→ **Dataset entries**:

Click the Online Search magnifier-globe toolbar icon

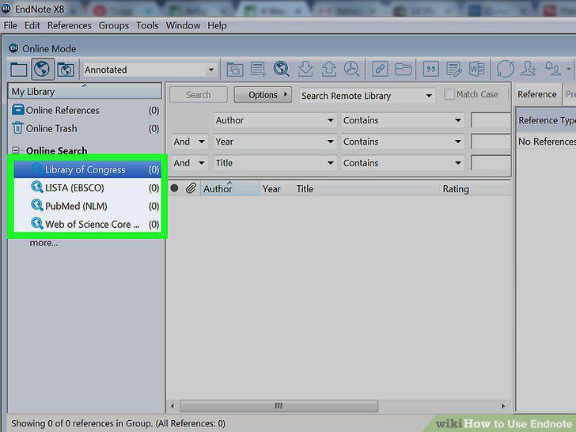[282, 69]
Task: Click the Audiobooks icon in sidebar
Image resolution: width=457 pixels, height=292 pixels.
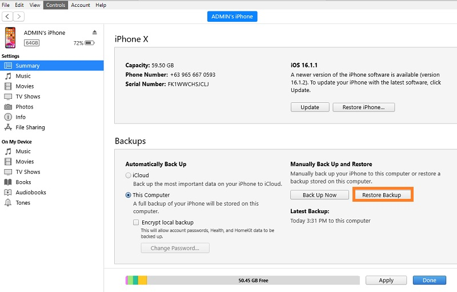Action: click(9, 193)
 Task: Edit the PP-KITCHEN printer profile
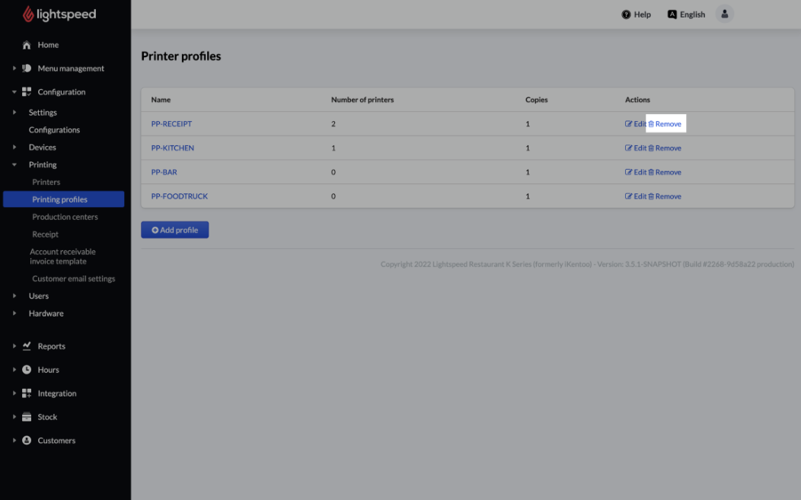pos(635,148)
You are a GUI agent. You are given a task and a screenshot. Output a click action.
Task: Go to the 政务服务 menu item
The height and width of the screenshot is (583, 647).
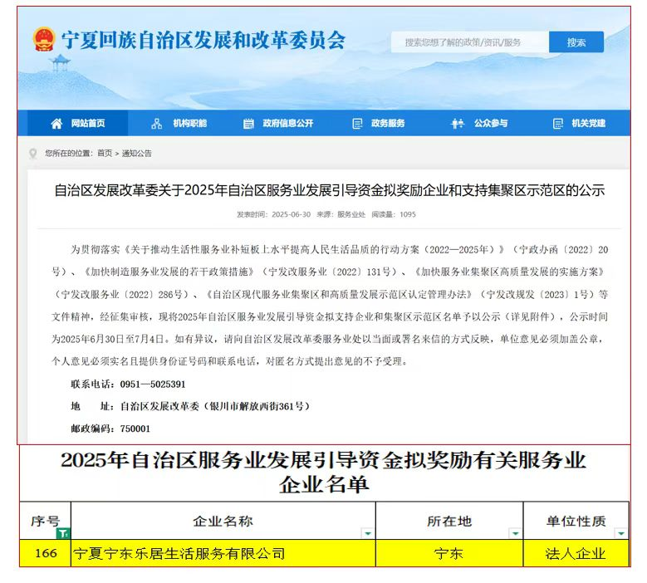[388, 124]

* * *

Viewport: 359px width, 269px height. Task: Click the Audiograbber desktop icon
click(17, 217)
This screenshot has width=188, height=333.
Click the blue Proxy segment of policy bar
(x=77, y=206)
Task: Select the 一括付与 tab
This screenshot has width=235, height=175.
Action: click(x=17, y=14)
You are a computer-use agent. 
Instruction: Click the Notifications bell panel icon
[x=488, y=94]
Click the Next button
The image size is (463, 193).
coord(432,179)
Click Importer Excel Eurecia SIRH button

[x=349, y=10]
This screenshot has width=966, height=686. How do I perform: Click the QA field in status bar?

* * *

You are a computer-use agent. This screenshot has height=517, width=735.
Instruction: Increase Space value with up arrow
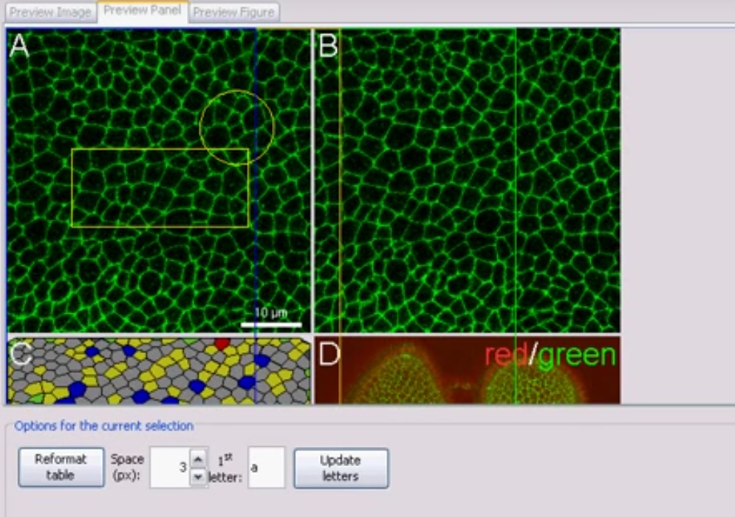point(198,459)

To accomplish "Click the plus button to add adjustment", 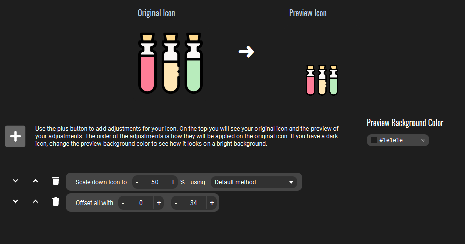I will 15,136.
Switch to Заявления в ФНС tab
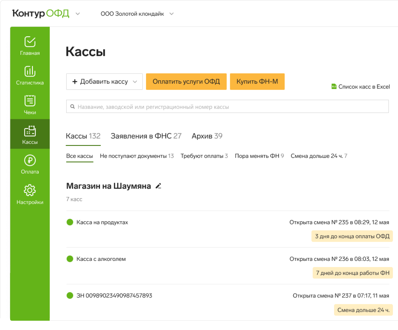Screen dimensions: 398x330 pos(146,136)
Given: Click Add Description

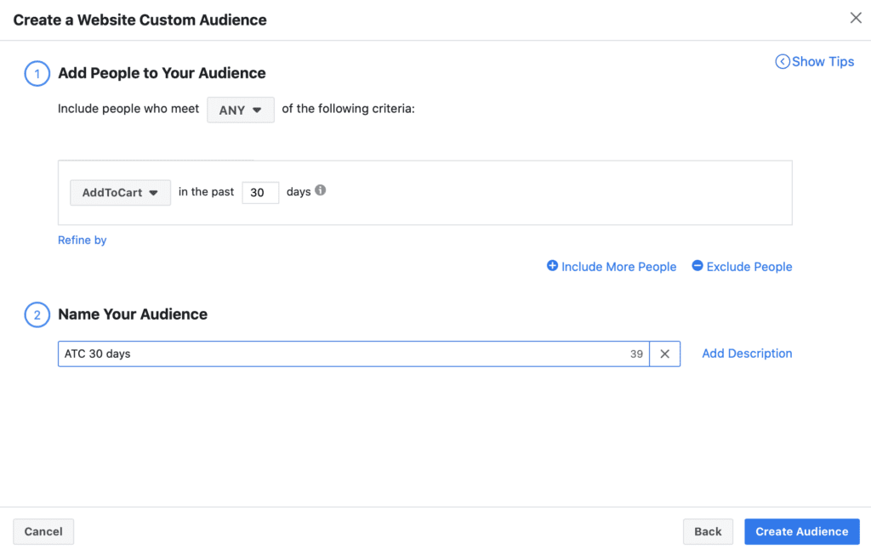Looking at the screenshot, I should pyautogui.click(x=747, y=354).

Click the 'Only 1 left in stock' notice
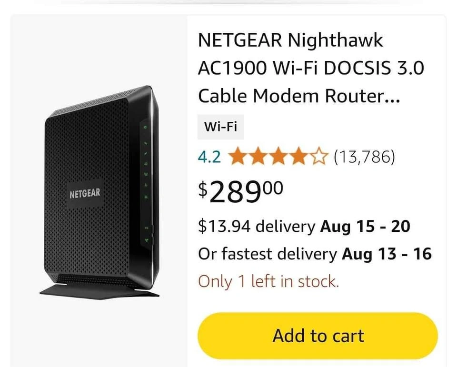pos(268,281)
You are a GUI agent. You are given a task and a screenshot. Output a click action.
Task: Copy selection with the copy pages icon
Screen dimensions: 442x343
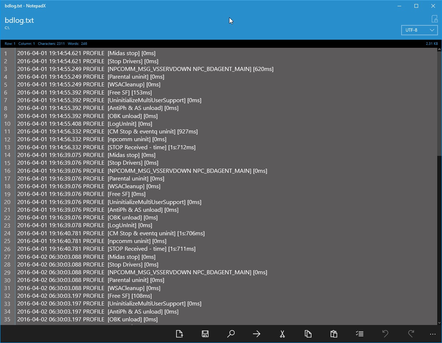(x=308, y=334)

→ **Your assignment**:
Every line in the entries that contains the word "agent" should be counted, and the total stated alone.

→ **Solution**:
4